A suitably large solar shade would be four times the diameter of Venus itself if at the L₁point. This would necessitate construction in space. There would also be the difficulty of balancing a thin-film shade perpendicular to the Sun’s rays at the Sun–Venus Lagrange point with the incoming radiation pressure, which would tend to turn the shade into a huge solar sail. If the shade were simply left at the L₁point, the pressure would add force to the sunward side and the shade would accelerate and drift out of orbit.

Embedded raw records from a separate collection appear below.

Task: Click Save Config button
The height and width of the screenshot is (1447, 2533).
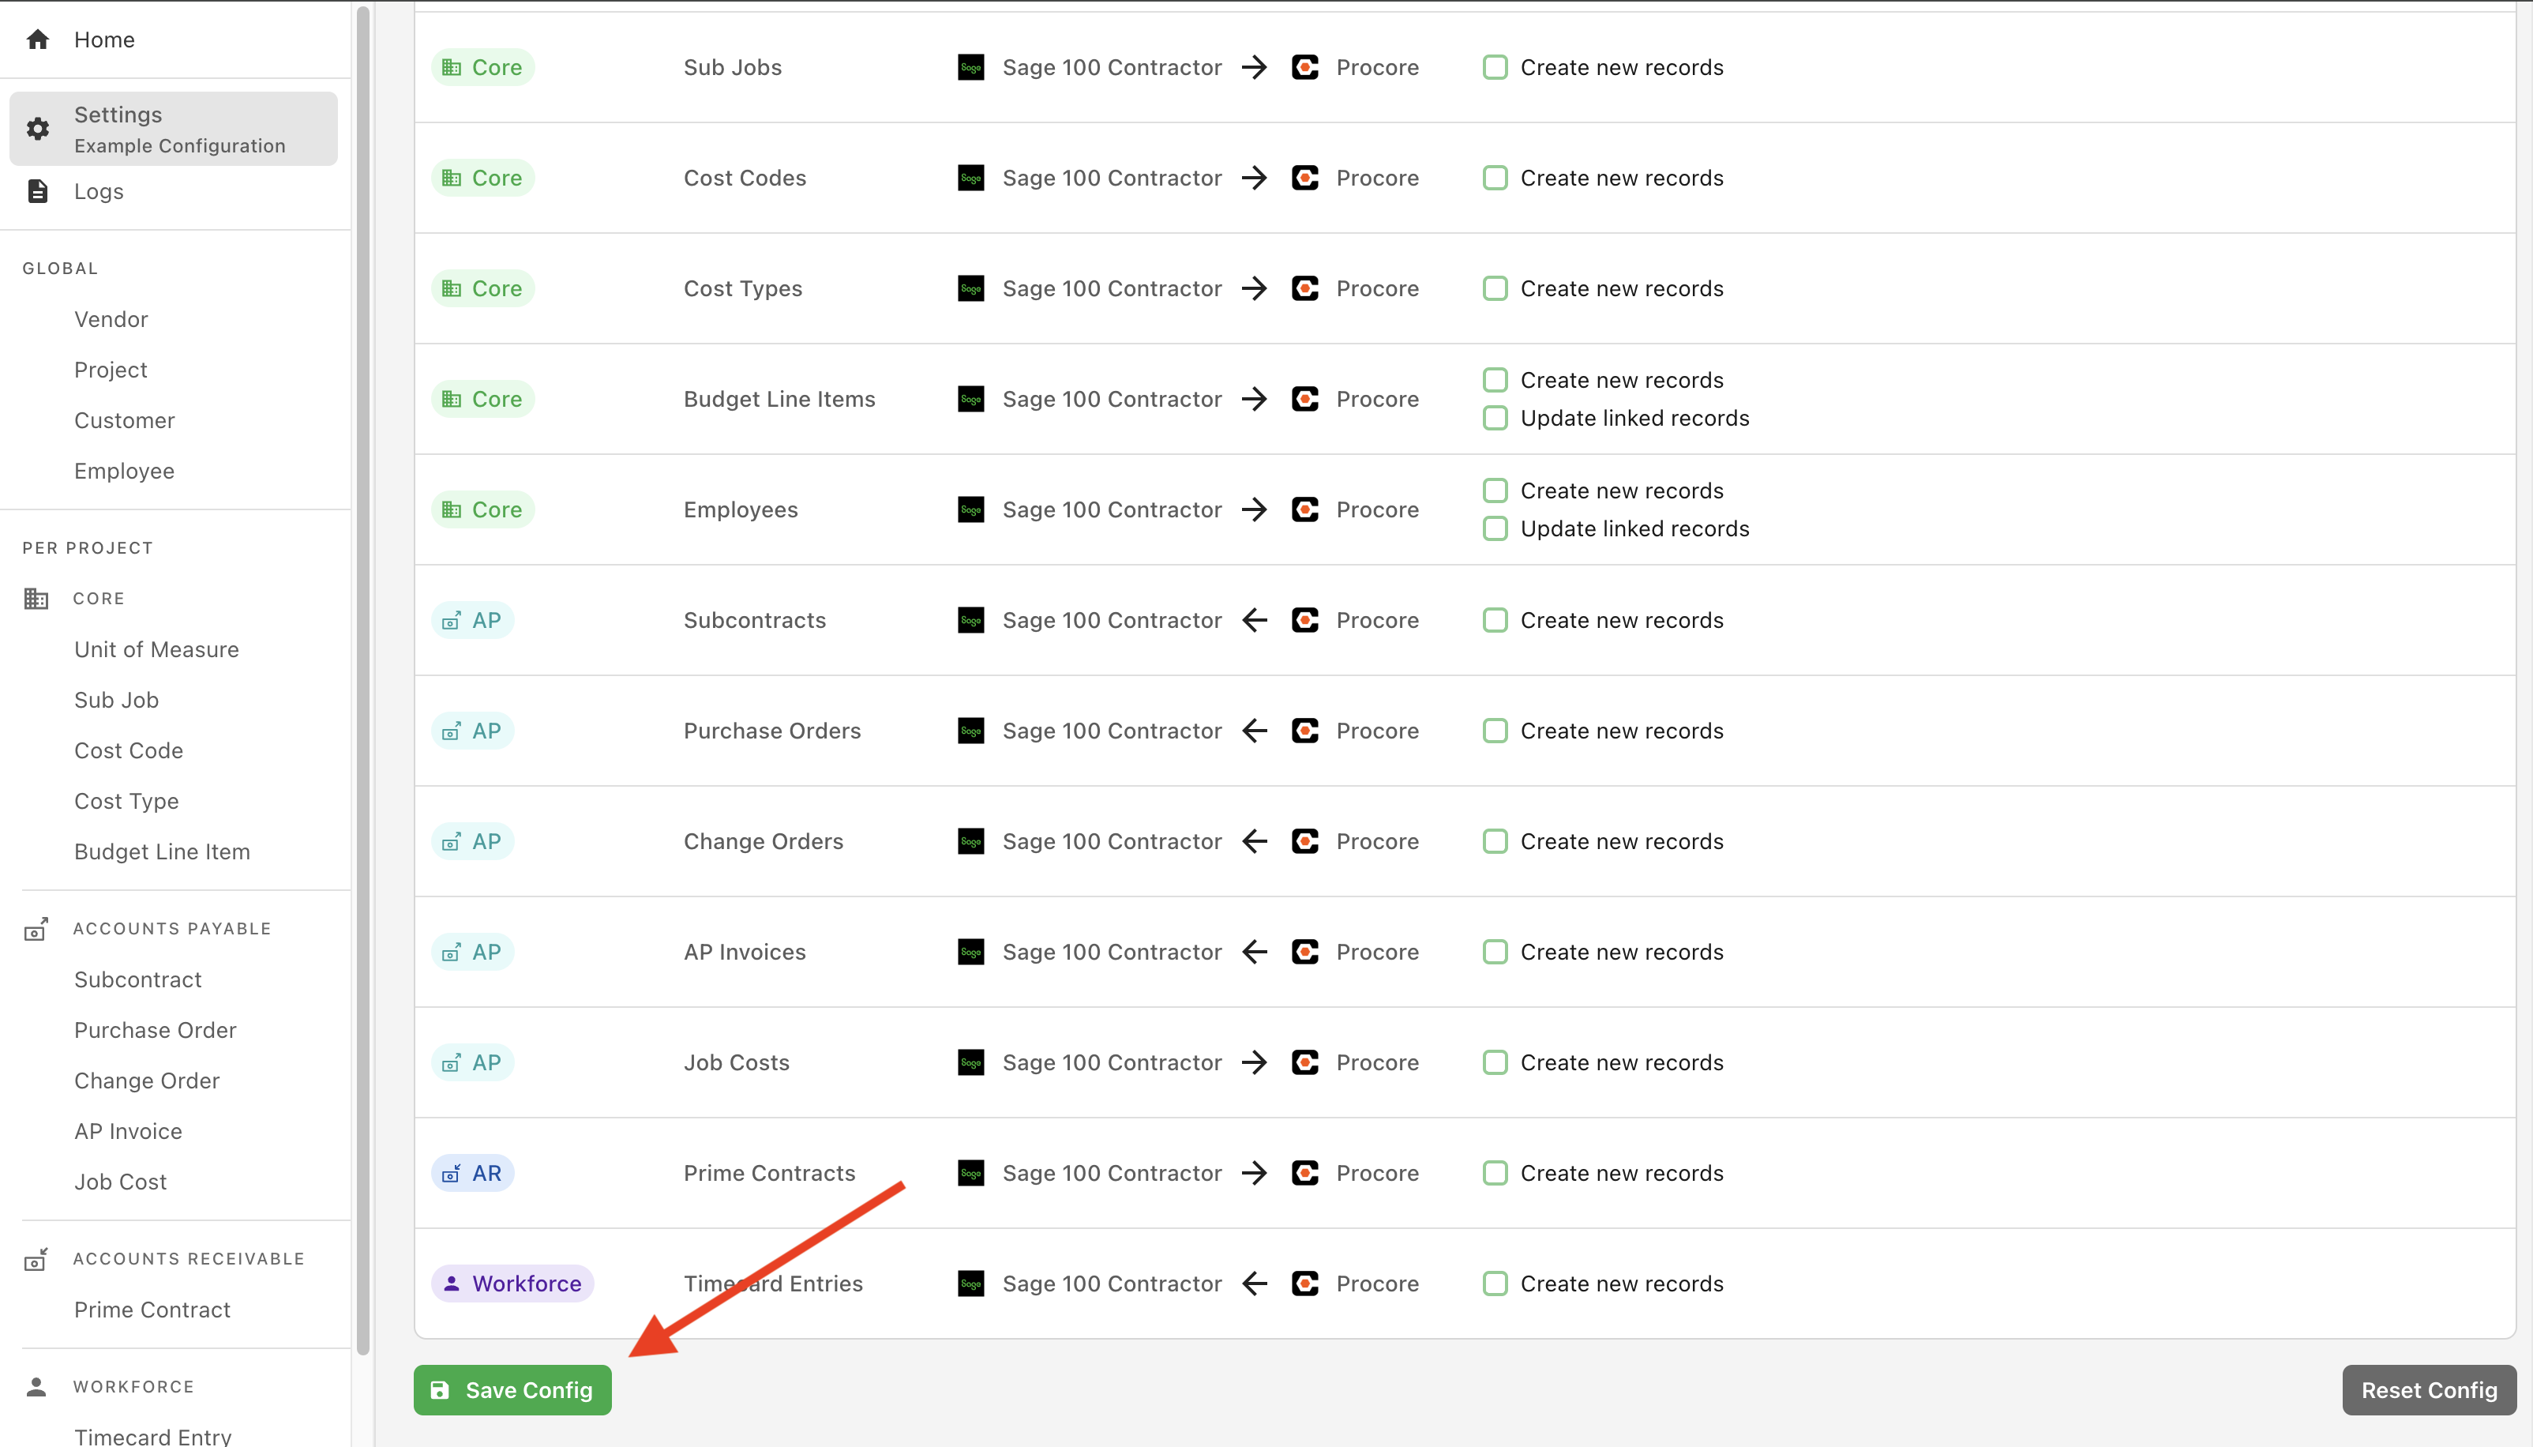Action: pyautogui.click(x=515, y=1389)
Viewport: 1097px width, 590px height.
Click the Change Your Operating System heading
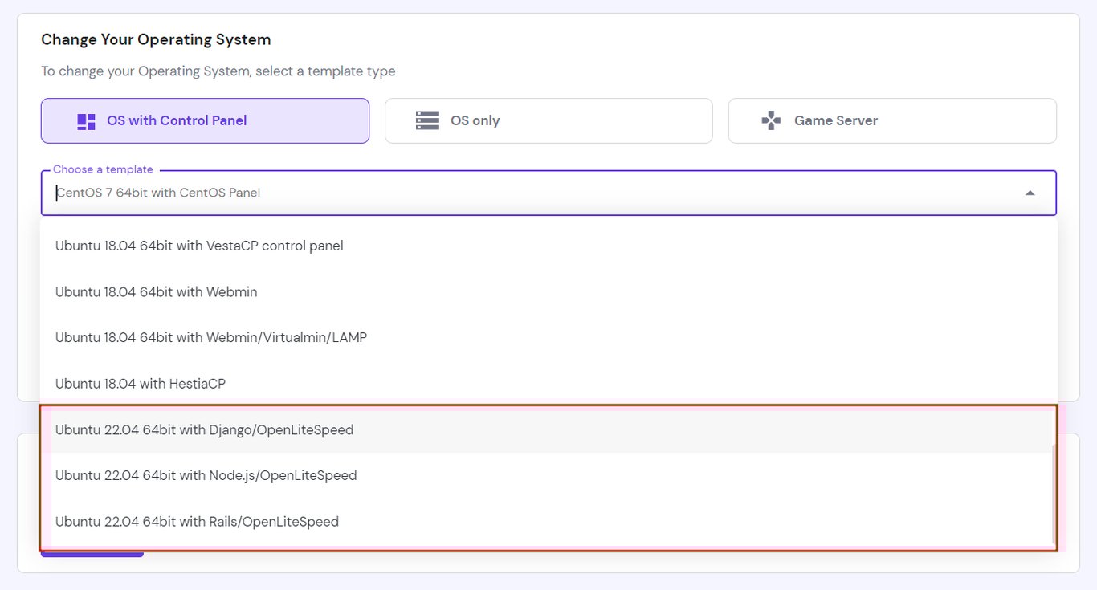(156, 39)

The shade could instead be positioned nearer to the Sun, using the solar pressure to balance the gravitational forces, in practice becoming a statite.

According to a 1991 study by British scientist Paul Birch, one way to terraform Venus is to bombard its atmosphere with hydrogen. The reaction would produce graphite and water, which would fall to the surface and cover about 80% of the planet in oceans. 

Here are some other requirements for terraforming Venus:

• Cool the planet to about 290 K 
• Reduce the atmospheric pressure to about 1 bar 
• Remove excess carbon dioxide and other poisonous atmospheric constituents 
• Provide about 0.24 bar of breathable oxygen 
• Reduce the length of the day to about 24 hours Another way to terraform Venus is to place a planet-sized reflector between Venus and the Sun. This would regulate the amount of heat the planet receives, allowing the carbon dioxide in the atmosphere to freeze and fall to the surface. Venus receives about twice the sunlight that Earth does, which is thought to have contributed to its runaway greenhouse effect. One way to terraform Venus could involve reducing the insolation at Venus’s surface to prevent the planet from heating up again. Depending on whom you talk to, terraforming could take anywhere from 50 years to 100 million years to complete. 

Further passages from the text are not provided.